Data supplied ▸
========

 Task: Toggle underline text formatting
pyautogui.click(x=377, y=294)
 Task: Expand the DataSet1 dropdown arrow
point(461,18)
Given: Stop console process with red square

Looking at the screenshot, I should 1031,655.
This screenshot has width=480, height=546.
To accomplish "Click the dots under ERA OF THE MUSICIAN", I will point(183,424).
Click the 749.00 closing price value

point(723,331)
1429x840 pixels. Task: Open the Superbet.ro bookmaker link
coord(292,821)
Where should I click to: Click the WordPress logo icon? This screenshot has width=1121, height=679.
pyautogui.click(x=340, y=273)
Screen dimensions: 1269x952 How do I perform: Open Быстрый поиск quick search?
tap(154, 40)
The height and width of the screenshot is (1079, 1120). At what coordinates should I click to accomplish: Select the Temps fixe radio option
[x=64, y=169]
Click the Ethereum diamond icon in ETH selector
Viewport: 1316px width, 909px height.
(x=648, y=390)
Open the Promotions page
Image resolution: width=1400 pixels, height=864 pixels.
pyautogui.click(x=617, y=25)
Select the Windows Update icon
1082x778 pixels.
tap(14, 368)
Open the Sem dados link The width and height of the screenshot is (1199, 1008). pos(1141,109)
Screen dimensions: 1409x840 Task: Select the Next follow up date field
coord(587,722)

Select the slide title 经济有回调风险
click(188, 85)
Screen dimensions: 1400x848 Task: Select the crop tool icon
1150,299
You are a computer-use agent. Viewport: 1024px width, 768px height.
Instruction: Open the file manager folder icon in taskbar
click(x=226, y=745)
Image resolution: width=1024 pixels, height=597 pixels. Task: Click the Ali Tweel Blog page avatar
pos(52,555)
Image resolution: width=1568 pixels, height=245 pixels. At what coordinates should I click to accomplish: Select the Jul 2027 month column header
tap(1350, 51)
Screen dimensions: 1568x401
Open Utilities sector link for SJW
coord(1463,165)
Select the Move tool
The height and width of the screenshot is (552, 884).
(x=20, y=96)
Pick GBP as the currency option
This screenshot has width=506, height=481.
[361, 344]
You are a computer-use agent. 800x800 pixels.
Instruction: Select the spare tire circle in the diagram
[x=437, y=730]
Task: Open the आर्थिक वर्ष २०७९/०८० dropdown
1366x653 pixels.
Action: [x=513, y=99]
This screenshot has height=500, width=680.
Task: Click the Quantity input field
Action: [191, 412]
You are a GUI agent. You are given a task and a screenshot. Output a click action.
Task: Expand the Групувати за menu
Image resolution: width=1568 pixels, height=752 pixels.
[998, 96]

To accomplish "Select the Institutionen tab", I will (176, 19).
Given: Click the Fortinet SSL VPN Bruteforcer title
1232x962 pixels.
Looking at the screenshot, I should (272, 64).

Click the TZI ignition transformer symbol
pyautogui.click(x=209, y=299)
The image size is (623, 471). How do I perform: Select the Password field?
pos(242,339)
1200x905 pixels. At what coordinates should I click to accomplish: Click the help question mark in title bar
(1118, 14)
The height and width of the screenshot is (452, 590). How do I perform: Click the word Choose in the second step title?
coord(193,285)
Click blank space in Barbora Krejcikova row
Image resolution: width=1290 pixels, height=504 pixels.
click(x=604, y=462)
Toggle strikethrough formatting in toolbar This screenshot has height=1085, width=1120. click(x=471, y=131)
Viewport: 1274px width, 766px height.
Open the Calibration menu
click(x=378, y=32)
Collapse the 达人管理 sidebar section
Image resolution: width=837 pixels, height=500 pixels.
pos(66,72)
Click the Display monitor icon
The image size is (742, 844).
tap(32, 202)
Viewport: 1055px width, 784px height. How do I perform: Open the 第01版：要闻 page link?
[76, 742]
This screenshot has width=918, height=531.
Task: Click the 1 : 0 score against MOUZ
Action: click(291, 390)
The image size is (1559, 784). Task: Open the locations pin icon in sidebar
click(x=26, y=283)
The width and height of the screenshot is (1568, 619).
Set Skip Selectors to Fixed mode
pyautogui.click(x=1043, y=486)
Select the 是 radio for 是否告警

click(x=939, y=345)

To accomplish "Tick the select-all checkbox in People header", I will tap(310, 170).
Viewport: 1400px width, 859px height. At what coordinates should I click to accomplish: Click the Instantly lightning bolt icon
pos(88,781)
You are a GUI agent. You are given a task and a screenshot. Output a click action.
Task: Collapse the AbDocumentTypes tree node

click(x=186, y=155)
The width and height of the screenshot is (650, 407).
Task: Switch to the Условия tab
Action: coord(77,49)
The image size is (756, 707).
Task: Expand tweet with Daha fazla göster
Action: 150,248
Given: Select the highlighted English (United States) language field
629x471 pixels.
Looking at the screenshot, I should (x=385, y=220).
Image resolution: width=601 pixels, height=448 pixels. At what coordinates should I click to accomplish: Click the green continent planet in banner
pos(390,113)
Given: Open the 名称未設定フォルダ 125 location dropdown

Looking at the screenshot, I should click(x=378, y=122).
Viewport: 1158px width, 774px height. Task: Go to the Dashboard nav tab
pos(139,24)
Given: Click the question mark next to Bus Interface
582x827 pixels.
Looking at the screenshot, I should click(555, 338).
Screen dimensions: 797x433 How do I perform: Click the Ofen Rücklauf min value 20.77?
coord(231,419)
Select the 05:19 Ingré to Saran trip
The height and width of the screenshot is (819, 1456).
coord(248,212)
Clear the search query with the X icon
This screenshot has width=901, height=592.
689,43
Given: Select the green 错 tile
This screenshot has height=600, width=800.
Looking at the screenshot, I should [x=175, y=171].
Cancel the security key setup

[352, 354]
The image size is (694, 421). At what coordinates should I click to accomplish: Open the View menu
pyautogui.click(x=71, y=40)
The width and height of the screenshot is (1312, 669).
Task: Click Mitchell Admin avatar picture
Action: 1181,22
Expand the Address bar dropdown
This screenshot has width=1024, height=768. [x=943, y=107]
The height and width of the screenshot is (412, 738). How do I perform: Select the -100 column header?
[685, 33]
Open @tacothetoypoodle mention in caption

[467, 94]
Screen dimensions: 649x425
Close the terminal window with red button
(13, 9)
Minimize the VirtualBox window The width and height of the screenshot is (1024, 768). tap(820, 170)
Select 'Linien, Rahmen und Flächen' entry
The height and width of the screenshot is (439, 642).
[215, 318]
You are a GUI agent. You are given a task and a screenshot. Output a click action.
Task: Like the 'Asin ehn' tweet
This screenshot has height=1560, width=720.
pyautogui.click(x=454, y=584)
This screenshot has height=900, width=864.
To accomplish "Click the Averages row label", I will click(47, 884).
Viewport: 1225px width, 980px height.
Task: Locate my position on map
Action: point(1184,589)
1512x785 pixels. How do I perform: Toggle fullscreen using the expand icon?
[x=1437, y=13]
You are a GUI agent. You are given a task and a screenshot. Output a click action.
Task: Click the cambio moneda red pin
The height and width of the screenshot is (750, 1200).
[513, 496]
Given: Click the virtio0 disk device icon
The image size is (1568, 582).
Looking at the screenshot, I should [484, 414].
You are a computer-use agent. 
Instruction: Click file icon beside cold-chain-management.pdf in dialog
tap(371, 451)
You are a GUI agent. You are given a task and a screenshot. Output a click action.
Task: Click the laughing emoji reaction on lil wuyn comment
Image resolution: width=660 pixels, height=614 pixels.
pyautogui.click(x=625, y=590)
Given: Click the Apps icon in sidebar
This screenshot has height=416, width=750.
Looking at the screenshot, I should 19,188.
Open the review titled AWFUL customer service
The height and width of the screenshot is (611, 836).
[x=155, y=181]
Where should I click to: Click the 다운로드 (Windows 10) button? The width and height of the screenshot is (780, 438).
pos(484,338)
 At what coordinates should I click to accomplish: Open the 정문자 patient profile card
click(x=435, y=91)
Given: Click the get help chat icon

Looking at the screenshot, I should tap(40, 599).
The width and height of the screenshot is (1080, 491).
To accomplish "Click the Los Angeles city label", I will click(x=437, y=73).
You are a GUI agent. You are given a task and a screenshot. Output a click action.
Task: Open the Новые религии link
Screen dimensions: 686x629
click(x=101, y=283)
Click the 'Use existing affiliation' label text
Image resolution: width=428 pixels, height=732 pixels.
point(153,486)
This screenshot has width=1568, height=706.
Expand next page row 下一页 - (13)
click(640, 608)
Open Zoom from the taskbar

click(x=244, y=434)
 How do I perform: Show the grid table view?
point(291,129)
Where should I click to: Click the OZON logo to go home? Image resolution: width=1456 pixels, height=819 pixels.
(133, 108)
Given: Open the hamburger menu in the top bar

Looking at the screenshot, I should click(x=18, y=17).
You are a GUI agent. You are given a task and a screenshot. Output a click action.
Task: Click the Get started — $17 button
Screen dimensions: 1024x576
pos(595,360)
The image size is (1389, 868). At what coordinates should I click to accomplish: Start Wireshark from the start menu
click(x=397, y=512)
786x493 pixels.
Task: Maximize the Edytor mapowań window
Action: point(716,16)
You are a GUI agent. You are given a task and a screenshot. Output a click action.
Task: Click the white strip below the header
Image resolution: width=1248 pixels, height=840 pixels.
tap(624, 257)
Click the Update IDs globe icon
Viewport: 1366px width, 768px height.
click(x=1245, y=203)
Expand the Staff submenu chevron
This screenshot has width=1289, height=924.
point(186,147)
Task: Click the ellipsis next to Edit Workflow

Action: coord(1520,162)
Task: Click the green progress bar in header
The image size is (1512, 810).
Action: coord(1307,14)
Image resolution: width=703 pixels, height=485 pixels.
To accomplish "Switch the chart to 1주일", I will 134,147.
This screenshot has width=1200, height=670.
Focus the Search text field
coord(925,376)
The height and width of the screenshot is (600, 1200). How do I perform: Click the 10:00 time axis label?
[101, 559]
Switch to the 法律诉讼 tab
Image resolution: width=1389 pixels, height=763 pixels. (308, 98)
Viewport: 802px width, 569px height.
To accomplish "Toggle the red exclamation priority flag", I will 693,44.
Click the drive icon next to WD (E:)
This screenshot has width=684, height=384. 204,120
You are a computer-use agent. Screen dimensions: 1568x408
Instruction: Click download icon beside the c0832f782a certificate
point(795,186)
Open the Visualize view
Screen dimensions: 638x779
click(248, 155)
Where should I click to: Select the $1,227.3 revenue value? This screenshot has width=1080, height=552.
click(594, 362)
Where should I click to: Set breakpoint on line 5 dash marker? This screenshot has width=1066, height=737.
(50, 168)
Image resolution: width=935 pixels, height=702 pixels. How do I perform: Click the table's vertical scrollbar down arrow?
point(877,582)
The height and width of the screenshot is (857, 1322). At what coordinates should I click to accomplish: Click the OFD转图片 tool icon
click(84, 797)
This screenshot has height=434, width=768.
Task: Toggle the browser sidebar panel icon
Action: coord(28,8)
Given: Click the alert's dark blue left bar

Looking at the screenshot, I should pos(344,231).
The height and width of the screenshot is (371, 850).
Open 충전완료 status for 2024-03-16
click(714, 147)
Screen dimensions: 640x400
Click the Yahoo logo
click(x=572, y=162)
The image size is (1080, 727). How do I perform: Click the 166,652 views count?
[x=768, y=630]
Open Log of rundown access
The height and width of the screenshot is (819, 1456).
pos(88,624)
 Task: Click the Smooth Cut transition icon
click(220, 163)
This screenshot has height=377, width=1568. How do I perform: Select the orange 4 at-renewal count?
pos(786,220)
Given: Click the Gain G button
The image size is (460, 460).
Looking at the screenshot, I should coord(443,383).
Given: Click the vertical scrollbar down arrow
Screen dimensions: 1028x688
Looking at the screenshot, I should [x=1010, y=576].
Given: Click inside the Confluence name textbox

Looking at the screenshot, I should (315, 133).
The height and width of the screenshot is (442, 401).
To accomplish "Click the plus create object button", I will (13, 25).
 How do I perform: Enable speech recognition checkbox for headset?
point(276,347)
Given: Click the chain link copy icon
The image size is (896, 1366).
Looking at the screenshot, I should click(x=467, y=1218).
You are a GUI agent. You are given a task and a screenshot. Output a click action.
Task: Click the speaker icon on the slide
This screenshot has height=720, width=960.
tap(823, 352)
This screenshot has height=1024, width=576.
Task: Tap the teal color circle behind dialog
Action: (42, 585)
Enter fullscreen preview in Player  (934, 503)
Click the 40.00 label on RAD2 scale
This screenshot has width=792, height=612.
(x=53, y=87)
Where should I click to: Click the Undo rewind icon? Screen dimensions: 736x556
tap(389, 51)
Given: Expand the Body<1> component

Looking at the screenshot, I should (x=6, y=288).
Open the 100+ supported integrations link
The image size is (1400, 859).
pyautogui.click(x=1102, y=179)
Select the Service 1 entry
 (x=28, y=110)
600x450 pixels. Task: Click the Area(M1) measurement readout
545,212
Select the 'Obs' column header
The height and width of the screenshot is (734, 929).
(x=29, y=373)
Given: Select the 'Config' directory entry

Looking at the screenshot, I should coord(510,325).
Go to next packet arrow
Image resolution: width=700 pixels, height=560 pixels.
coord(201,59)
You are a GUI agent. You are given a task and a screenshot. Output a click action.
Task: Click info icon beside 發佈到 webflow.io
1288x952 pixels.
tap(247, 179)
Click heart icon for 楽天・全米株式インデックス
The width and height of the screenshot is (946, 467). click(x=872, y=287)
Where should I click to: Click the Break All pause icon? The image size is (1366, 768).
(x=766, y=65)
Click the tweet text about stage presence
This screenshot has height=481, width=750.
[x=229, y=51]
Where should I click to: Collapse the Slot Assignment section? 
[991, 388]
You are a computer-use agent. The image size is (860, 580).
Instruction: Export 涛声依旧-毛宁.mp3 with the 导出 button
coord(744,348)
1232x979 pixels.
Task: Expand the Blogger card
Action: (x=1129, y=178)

========

Stated exercise ▸ Please output the items again exactly as they appear, beginning at the line that contains "Minimize the VirtualBox" and stopping after the line that contains "pyautogui.click(x=625, y=590)".

Complete output ▸
Minimize the VirtualBox window The width and height of the screenshot is (1024, 768). tap(820, 170)
Select 'Linien, Rahmen und Flächen' entry
The height and width of the screenshot is (439, 642).
[215, 318]
You are a GUI agent. You are given a task and a screenshot. Output a click action.
Task: Like the 'Asin ehn' tweet
This screenshot has height=1560, width=720.
pyautogui.click(x=454, y=584)
This screenshot has height=900, width=864.
To accomplish "Click the Averages row label", I will click(47, 884).
Viewport: 1225px width, 980px height.
Task: Locate my position on map
Action: point(1184,589)
1512x785 pixels. How do I perform: Toggle fullscreen using the expand icon?
[x=1437, y=13]
You are a GUI agent. You are given a task and a screenshot. Output a click action.
Task: Click the cambio moneda red pin
The height and width of the screenshot is (750, 1200).
[513, 496]
Given: Click the virtio0 disk device icon
The image size is (1568, 582).
Looking at the screenshot, I should [484, 414].
You are a computer-use agent. 
Instruction: Click file icon beside cold-chain-management.pdf in dialog
tap(371, 451)
You are a GUI agent. You are given a task and a screenshot. Output a click action.
Task: Click the laughing emoji reaction on lil wuyn comment
Image resolution: width=660 pixels, height=614 pixels.
pyautogui.click(x=625, y=590)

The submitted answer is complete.